### WORK REQUEST
Any image found in the entries is to be skipped; the rest is returned word for word.

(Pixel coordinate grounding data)
#####
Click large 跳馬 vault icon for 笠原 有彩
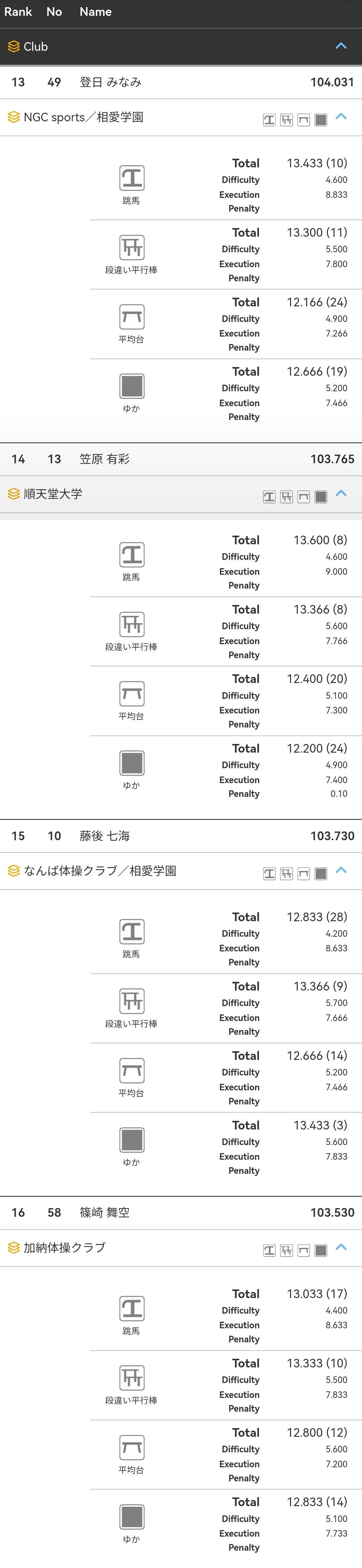The image size is (362, 1568). tap(131, 554)
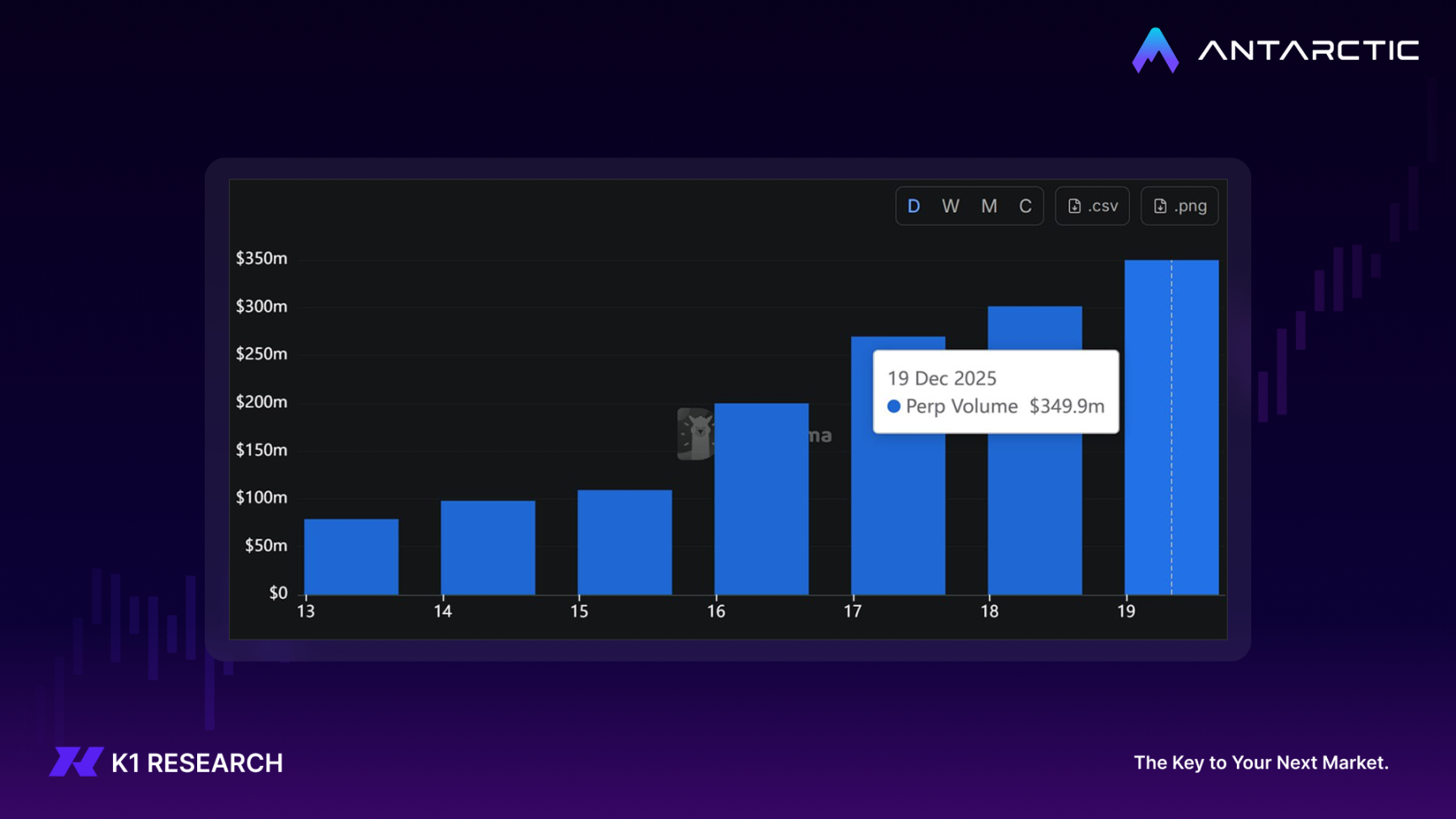The image size is (1456, 819).
Task: Click the PNG download file icon
Action: [x=1160, y=206]
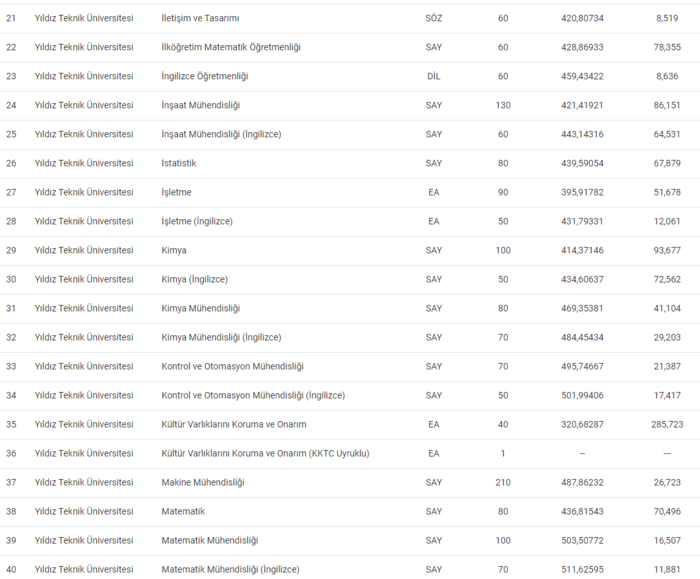Click Kültür Varlıklarını Koruma ve Onarım (KKTC Uyruklu)
The height and width of the screenshot is (579, 700).
tap(265, 454)
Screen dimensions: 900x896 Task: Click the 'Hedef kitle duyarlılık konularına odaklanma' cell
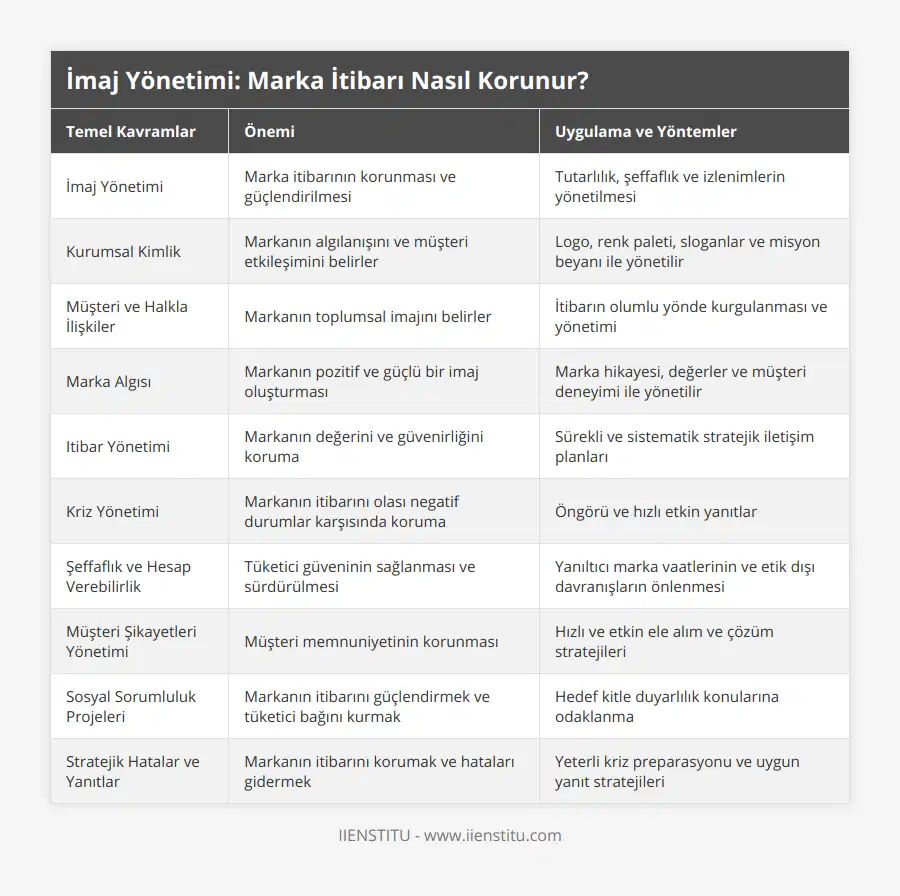point(666,706)
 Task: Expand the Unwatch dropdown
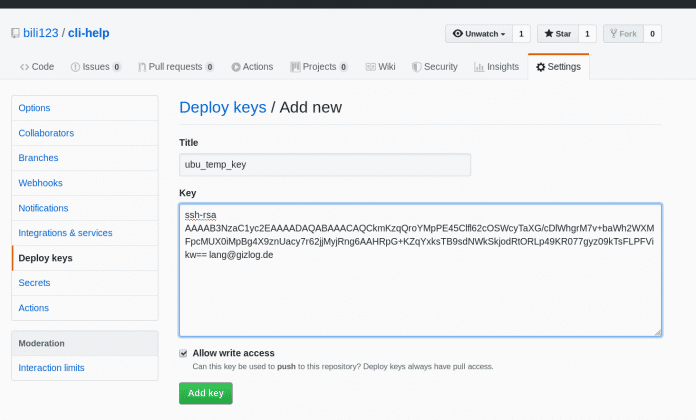pos(478,34)
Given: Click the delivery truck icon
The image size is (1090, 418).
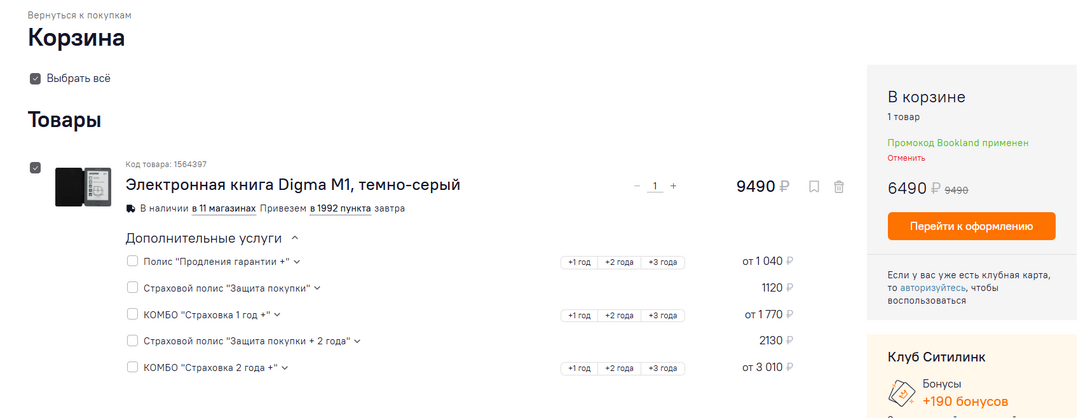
#####
### PROBLEM SOLUTION
Click large 跳馬 vault icon for 笠原 有彩
The image size is (362, 1568). tap(131, 554)
The image size is (1456, 819).
Task: Click the PNG download file icon
Action: [x=1160, y=206]
Click Kültür Varlıklarını Koruma ve Onarım (KKTC Uyruklu)
The height and width of the screenshot is (579, 700).
tap(265, 454)
Screen dimensions: 900x896 Task: Click the 'Hedef kitle duyarlılık konularına odaklanma' cell
point(666,706)
 Task: Expand the Unwatch dropdown
pos(478,34)
Given: Click the delivery truck icon
The image size is (1090, 418).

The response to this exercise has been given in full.